Razorback golfer Nicolas Echavarria shot a 2-under 70, while another Hog, Little Rock’s Joe Doramus, was at 1-over 73.
Multiple state-amateur title winner Wes McNulty of White Hall could not get his putter going and turned in a 75, while Little Rock’s Joey Nichols recorded a 4-over 76.
Veteran golfers Stan Payne and Patrick Lee struggled. Payne, the reigning club champion at Alotian, double-bogeyed the first hole and finished at 7-over 79. Lee, the 1995 Western Am champion who has settled in Centerton, shot 80.
Other notable rounds Tuesday including 5-under 67s by Cameron Wilson’s Stanford teammates, Patrick Rodgers and Andrew Yun, and a 4-under by Cal’s Michael Weaver, the runner-up in the 2012 U.S. Amateur.

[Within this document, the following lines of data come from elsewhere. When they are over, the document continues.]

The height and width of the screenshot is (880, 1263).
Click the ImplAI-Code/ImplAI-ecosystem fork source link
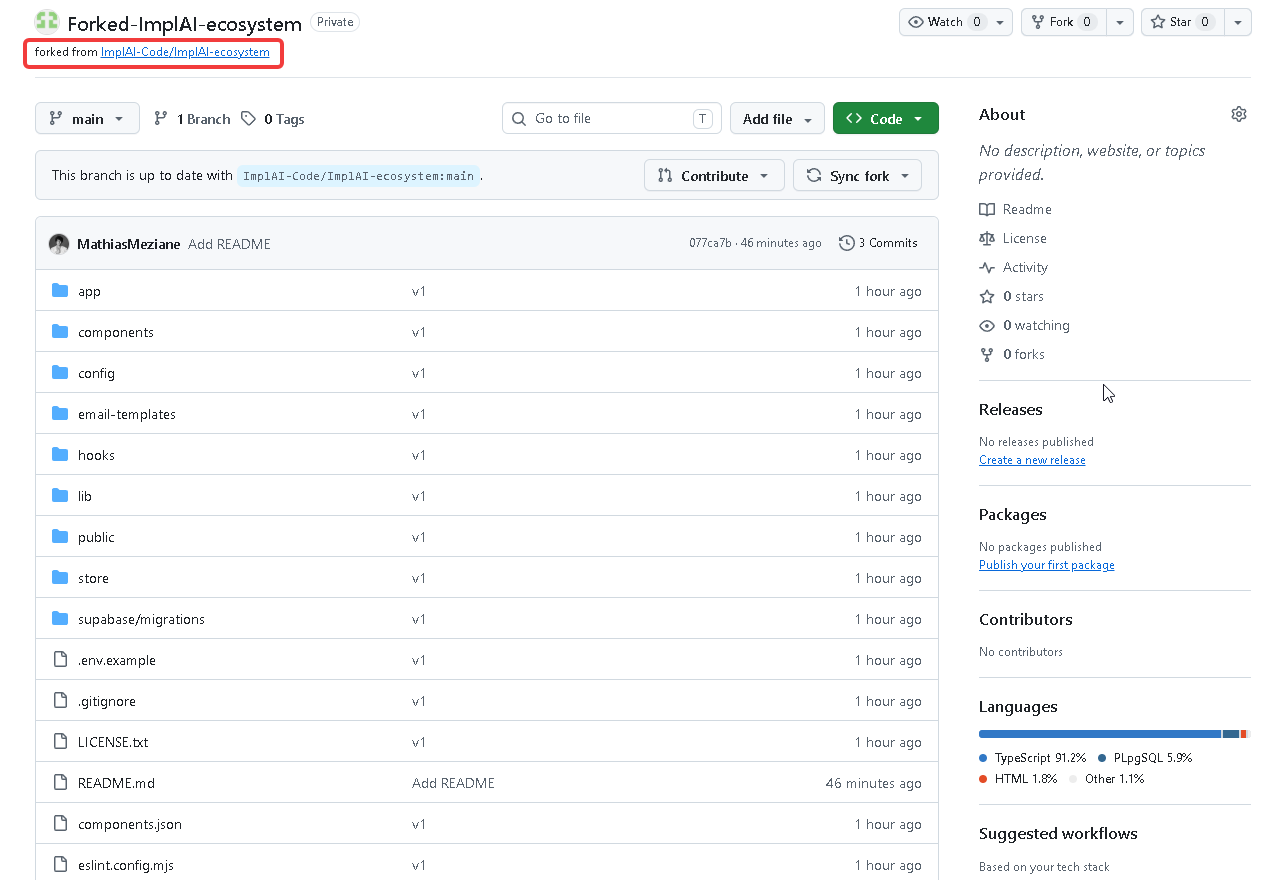click(x=185, y=52)
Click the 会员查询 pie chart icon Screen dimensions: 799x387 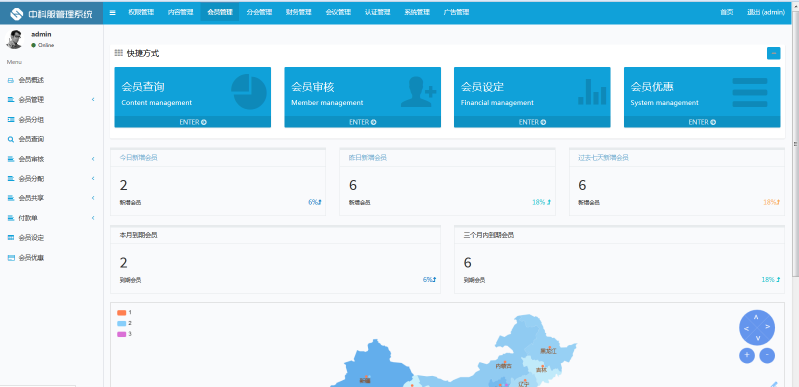(x=249, y=92)
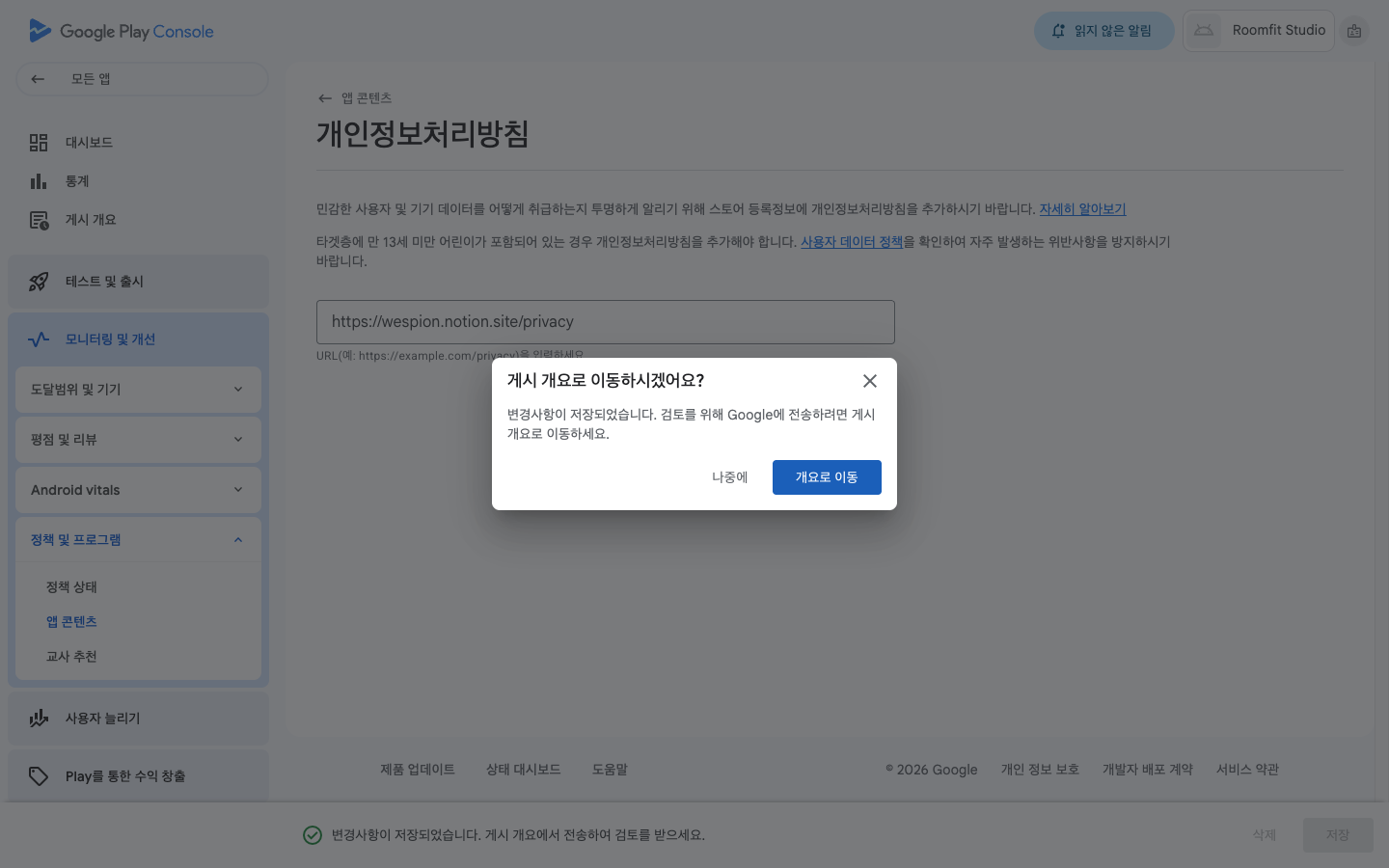1389x868 pixels.
Task: Open the 대시보드 icon in sidebar
Action: pos(39,143)
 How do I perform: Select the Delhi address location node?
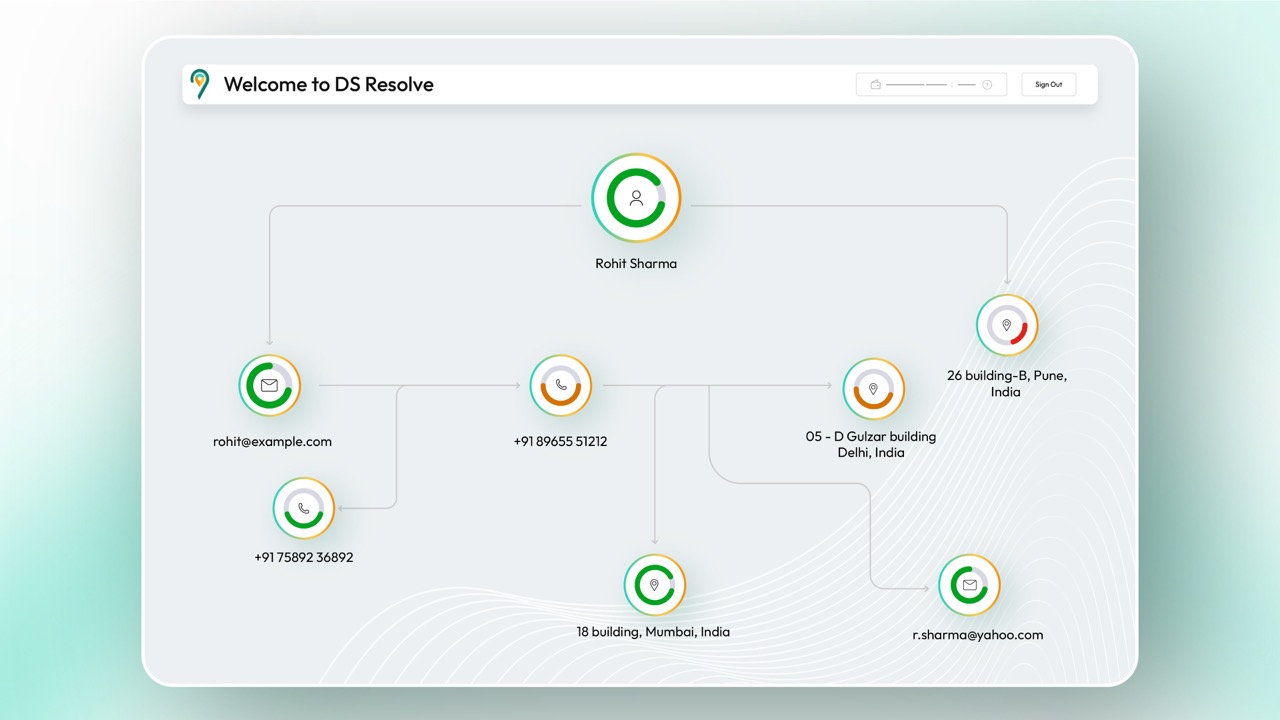click(873, 389)
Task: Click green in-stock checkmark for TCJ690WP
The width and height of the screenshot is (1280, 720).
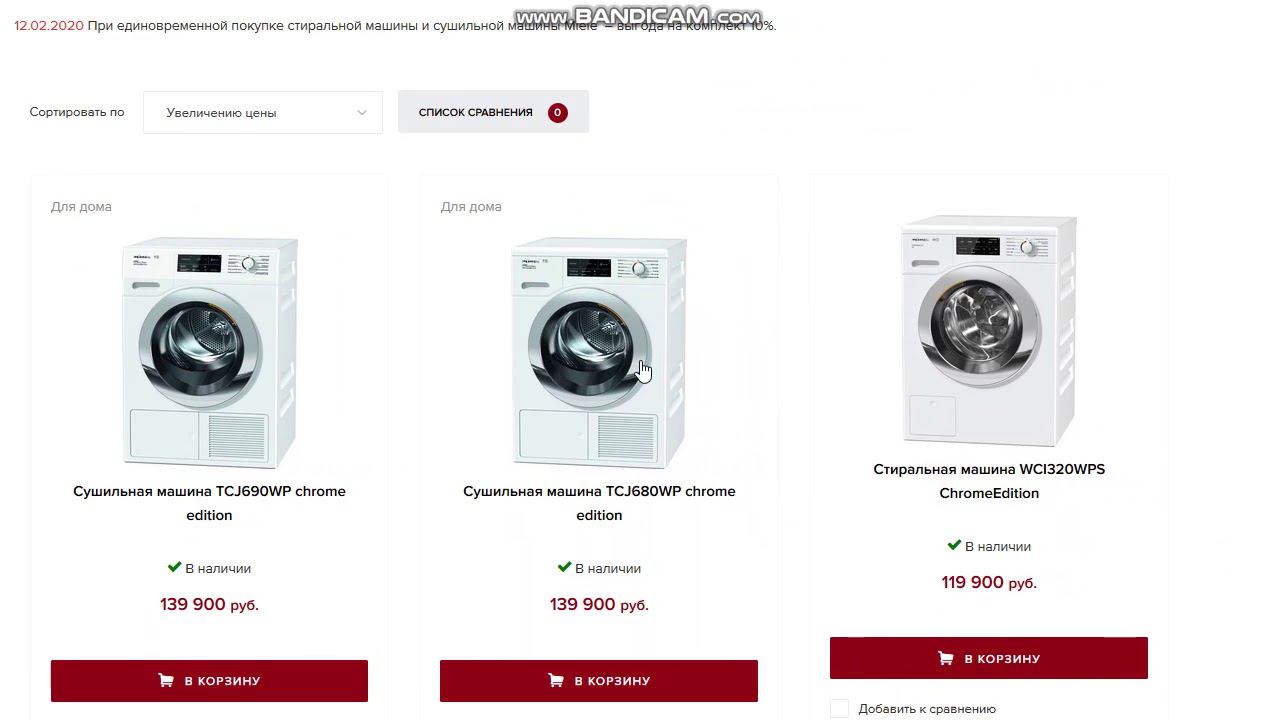Action: click(174, 567)

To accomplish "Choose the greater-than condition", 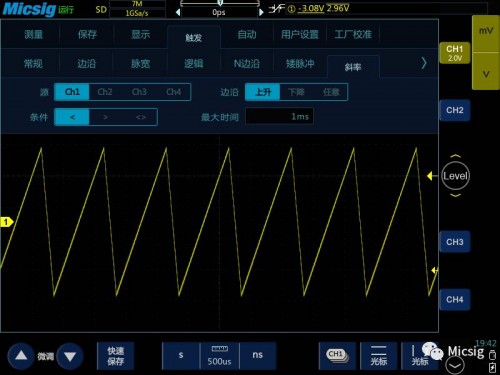I will pyautogui.click(x=105, y=117).
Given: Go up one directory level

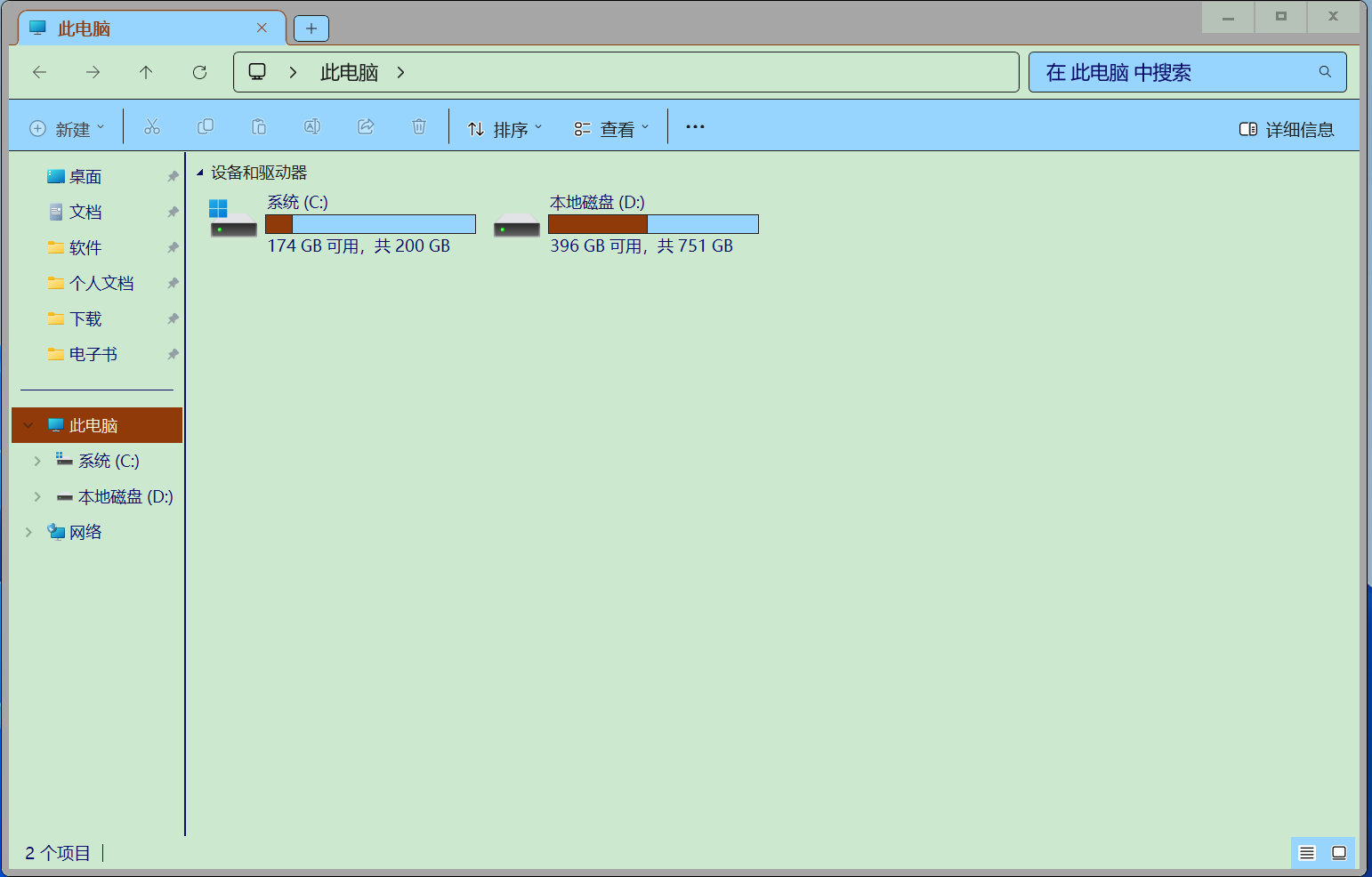Looking at the screenshot, I should pyautogui.click(x=146, y=72).
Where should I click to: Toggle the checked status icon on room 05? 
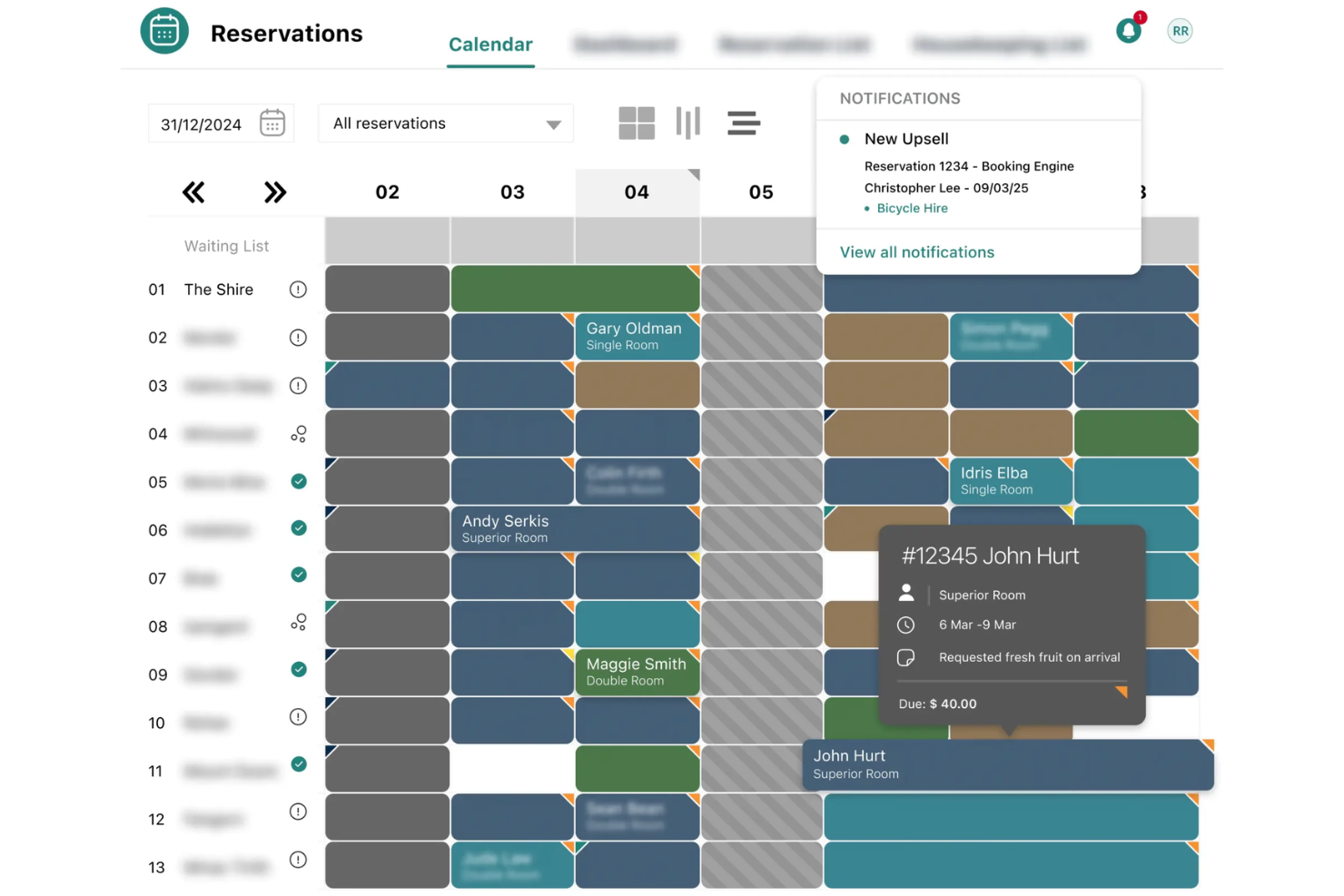click(x=298, y=481)
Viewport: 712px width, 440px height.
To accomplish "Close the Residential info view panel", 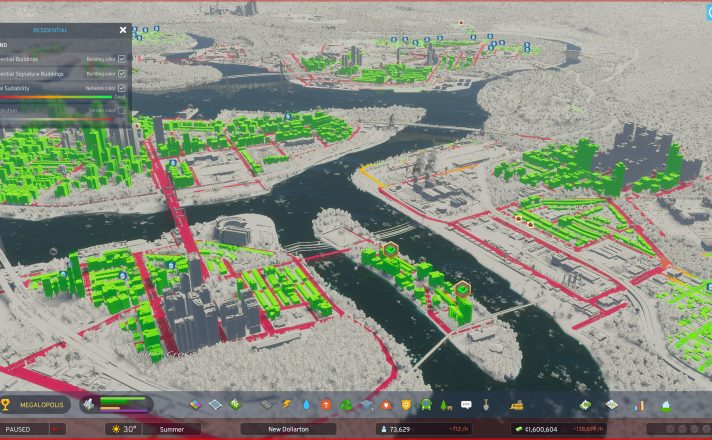I will pyautogui.click(x=123, y=30).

Texas’ Toni Hakula, a native of Finland, also carded a 4-under 68. Hakula was runner-up in the British Amateur earlier this summer.
Texas’ Beau Hossler joined his Longhorn teammate at 68, as did Alabama’s Justin Thomas, the top finisher among the handful of national champion Crimson Tide golfers competing here.
Weaver, who lost last year’s U.S. Amateur in heartbreaking fashion at the finish to Steven Fox — who carded a 1-under 71 Tuesday — said he didn’t expect the low scores to be the norm as the tourney progresses.
“I was thinking the scores might be a little higher, but I saw there was a 7-under and a few guys at 5 or 6, so it’s definitely out there,” Weaver said. “But I don’t think it will be stay like that all week. Today might have been the day to try to shoot low.
“If you just keep going along shooting 1 or 2 under par, you’ll be all right.”
One-under 71 marked the top 44 and ties after one round.
Golfers and Western Golf Association officials continued to rave about The Alotian Club on Tuesday.
“This is a [PGA] Tour event,” said Kevin Most, the WGA director, adding that compared to past Western Amateurs, “You would not see anything like this,” pointing toward a big tent near the main clubhouse and local caddies wearing bibs.
“Mr. [Warren] Stephens did a tremendous job here. The hospitality has been amazing. Everyone is smiling and asking, ‘What can I do for you?’”
Most said he caddied in the Western Open in 1974-75 for then PGA Tour player Steve Melnyk, who is a member of The Alotian Club. “We’ve been friends ever since. When he told me the tournament was coming to this course, he told me I had to get down and see it. I’ve never been to Little Rock.”